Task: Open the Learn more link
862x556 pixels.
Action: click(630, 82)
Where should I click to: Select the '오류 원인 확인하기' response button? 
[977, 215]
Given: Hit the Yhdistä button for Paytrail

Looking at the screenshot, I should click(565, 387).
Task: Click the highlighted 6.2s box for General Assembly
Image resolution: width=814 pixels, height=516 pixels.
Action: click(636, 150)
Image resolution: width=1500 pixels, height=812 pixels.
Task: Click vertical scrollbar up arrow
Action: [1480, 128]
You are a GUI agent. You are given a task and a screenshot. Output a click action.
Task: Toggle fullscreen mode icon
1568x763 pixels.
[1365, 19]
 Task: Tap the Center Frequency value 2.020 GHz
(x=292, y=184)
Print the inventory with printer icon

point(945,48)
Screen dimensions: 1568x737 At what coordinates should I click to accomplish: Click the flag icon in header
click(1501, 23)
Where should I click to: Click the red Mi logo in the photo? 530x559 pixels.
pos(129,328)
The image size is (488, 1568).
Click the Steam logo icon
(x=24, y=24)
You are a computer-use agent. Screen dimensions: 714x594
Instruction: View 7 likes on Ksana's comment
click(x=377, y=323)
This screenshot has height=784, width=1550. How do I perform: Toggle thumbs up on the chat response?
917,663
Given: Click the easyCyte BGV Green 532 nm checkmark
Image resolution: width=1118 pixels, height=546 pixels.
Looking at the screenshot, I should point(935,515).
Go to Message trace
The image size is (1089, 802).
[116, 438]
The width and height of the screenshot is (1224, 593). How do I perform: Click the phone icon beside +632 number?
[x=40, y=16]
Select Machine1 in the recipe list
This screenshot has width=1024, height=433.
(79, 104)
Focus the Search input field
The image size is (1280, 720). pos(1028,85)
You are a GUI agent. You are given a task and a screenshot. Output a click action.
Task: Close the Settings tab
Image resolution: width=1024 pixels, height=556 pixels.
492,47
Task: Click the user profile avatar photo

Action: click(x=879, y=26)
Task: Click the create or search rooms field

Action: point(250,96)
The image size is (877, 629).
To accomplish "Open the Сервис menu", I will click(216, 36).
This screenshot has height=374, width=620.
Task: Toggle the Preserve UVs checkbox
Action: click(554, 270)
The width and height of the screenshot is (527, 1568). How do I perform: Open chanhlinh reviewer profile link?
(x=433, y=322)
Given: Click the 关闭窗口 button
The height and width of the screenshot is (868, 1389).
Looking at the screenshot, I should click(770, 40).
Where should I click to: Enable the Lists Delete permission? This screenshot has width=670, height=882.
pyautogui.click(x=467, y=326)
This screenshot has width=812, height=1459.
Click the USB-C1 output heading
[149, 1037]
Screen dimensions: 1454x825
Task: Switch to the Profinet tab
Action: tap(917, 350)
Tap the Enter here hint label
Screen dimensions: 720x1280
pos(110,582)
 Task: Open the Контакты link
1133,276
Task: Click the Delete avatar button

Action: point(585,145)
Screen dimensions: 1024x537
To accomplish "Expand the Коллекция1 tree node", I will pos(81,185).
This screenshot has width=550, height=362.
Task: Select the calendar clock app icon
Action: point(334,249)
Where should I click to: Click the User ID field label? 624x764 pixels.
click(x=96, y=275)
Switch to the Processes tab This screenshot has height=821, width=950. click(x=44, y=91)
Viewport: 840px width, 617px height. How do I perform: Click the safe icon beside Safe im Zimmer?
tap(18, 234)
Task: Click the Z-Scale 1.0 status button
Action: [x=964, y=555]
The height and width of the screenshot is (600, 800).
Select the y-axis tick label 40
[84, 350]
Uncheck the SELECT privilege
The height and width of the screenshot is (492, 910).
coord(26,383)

● ● ● ● ● ● ●

◆ ACTIVITY ◆
An exact copy of all the entries is what's needed; write it out.

◆ REPLY TO THE TASK ◆
Task: Open the Learn more link
862x556 pixels.
Action: click(630, 82)
Where should I click to: Select the '오류 원인 확인하기' response button? 
[977, 215]
Given: Hit the Yhdistä button for Paytrail

Looking at the screenshot, I should click(565, 387).
Task: Click the highlighted 6.2s box for General Assembly
Image resolution: width=814 pixels, height=516 pixels.
Action: click(636, 150)
Image resolution: width=1500 pixels, height=812 pixels.
Task: Click vertical scrollbar up arrow
Action: [1480, 128]
You are a GUI agent. You are given a task and a screenshot. Output a click action.
Task: Toggle fullscreen mode icon
1568x763 pixels.
[1365, 19]
 Task: Tap the Center Frequency value 2.020 GHz
(x=292, y=184)
Print the inventory with printer icon

point(945,48)
Screen dimensions: 1568x737 At what coordinates should I click to accomplish: Click the flag icon in header
click(1501, 23)
Where should I click to: Click the red Mi logo in the photo? 530x559 pixels.
pos(129,328)
The image size is (488, 1568).
Click the Steam logo icon
(x=24, y=24)
You are a computer-use agent. Screen dimensions: 714x594
Instruction: View 7 likes on Ksana's comment
click(x=377, y=323)
This screenshot has height=784, width=1550. How do I perform: Toggle thumbs up on the chat response?
917,663
Given: Click the easyCyte BGV Green 532 nm checkmark
Image resolution: width=1118 pixels, height=546 pixels.
Looking at the screenshot, I should point(935,515).
Go to Message trace
The image size is (1089, 802).
[116, 438]
The width and height of the screenshot is (1224, 593). How do I perform: Click the phone icon beside +632 number?
[x=40, y=16]
Select Machine1 in the recipe list
This screenshot has width=1024, height=433.
(79, 104)
Focus the Search input field
The image size is (1280, 720). pos(1028,85)
You are a GUI agent. You are given a task and a screenshot. Output a click action.
Task: Close the Settings tab
Image resolution: width=1024 pixels, height=556 pixels.
492,47
Task: Click the user profile avatar photo

Action: click(x=879, y=26)
Task: Click the create or search rooms field

Action: point(250,96)
The image size is (877, 629).
To accomplish "Open the Сервис menu", I will click(216, 36).
This screenshot has height=374, width=620.
Task: Toggle the Preserve UVs checkbox
Action: click(554, 270)
The width and height of the screenshot is (527, 1568). How do I perform: Open chanhlinh reviewer profile link?
(x=433, y=322)
Given: Click the 关闭窗口 button
The height and width of the screenshot is (868, 1389).
Looking at the screenshot, I should click(770, 40).
Where should I click to: Enable the Lists Delete permission? This screenshot has width=670, height=882.
pyautogui.click(x=467, y=326)
This screenshot has width=812, height=1459.
Click the USB-C1 output heading
[149, 1037]
Screen dimensions: 1454x825
Task: Switch to the Profinet tab
Action: tap(917, 350)
Tap the Enter here hint label
Screen dimensions: 720x1280
pos(110,582)
 Task: Open the Контакты link
1133,276
Task: Click the Delete avatar button

Action: point(585,145)
Screen dimensions: 1024x537
To accomplish "Expand the Коллекция1 tree node", I will pos(81,185).
This screenshot has width=550, height=362.
Task: Select the calendar clock app icon
Action: point(334,249)
Where should I click to: Click the User ID field label? 624x764 pixels.
click(x=96, y=275)
Switch to the Processes tab This screenshot has height=821, width=950. click(x=44, y=91)
Viewport: 840px width, 617px height. How do I perform: Click the safe icon beside Safe im Zimmer?
tap(18, 234)
Task: Click the Z-Scale 1.0 status button
Action: [x=964, y=555]
The height and width of the screenshot is (600, 800).
Select the y-axis tick label 40
[84, 350]
Uncheck the SELECT privilege
The height and width of the screenshot is (492, 910).
coord(26,383)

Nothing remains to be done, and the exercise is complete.